**Exercise objective**:
Leave out the pictures, then output the lines of the records below from the first through the one containing "Subscribe (470, 1289)".

**Supplied data**:
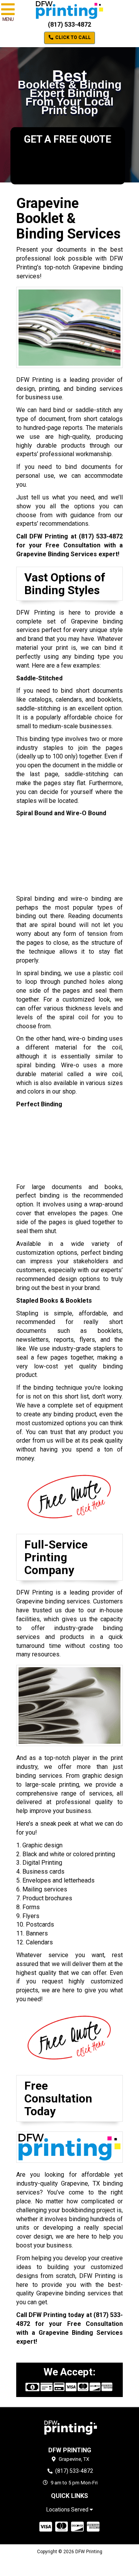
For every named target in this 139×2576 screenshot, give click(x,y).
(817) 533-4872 (69, 24)
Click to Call (72, 37)
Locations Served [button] (68, 2510)
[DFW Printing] (69, 2426)
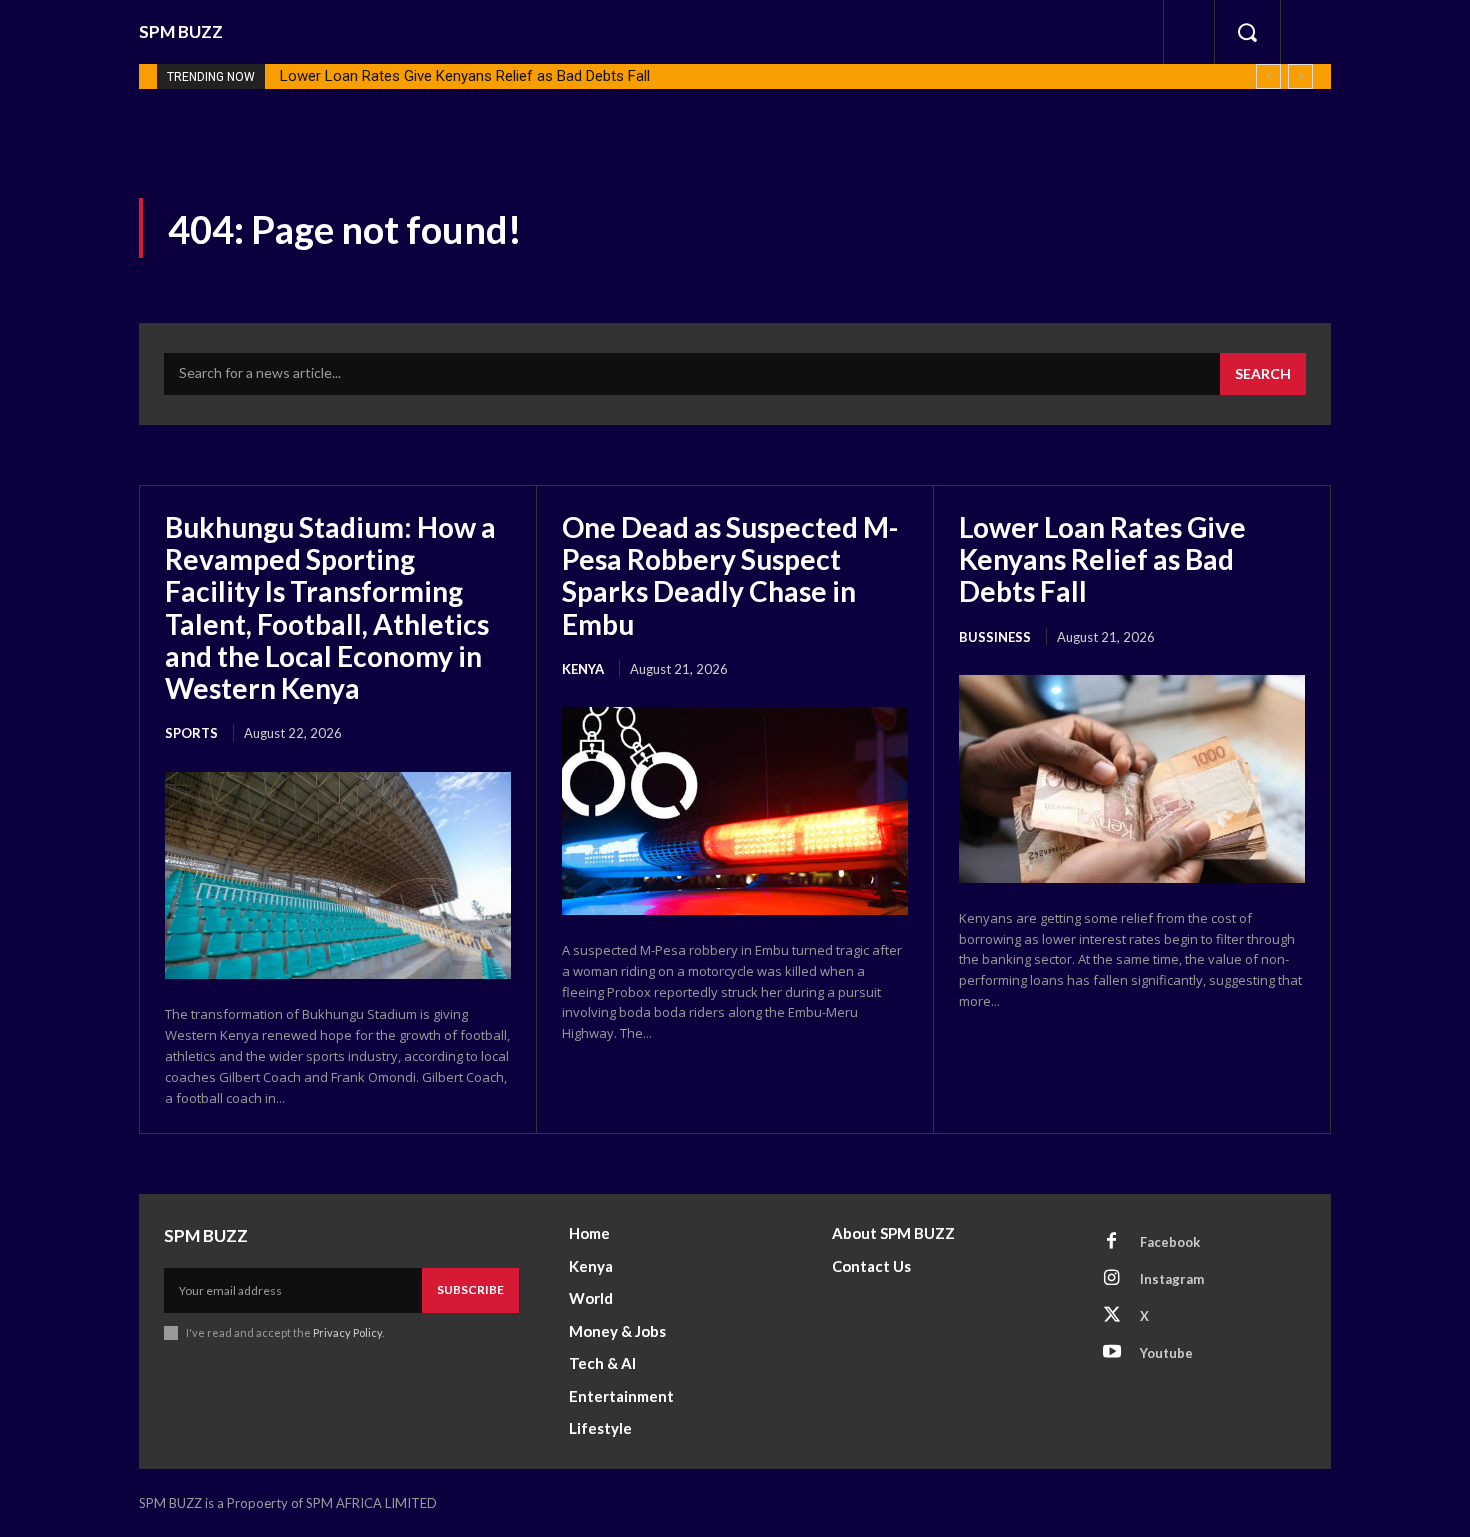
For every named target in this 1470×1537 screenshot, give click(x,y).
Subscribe (470, 1289)
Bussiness (995, 637)
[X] (1112, 1316)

**Response to this exercise**:
For every named target in this 139×2576 screenshot, give click(x,y).
(817) 533-4872 (69, 24)
Click to Call (72, 37)
Locations Served [button] (68, 2510)
[DFW Printing] (69, 2426)
For every named target in this 1470×1537 screenshot, give click(x,y).
Subscribe (470, 1289)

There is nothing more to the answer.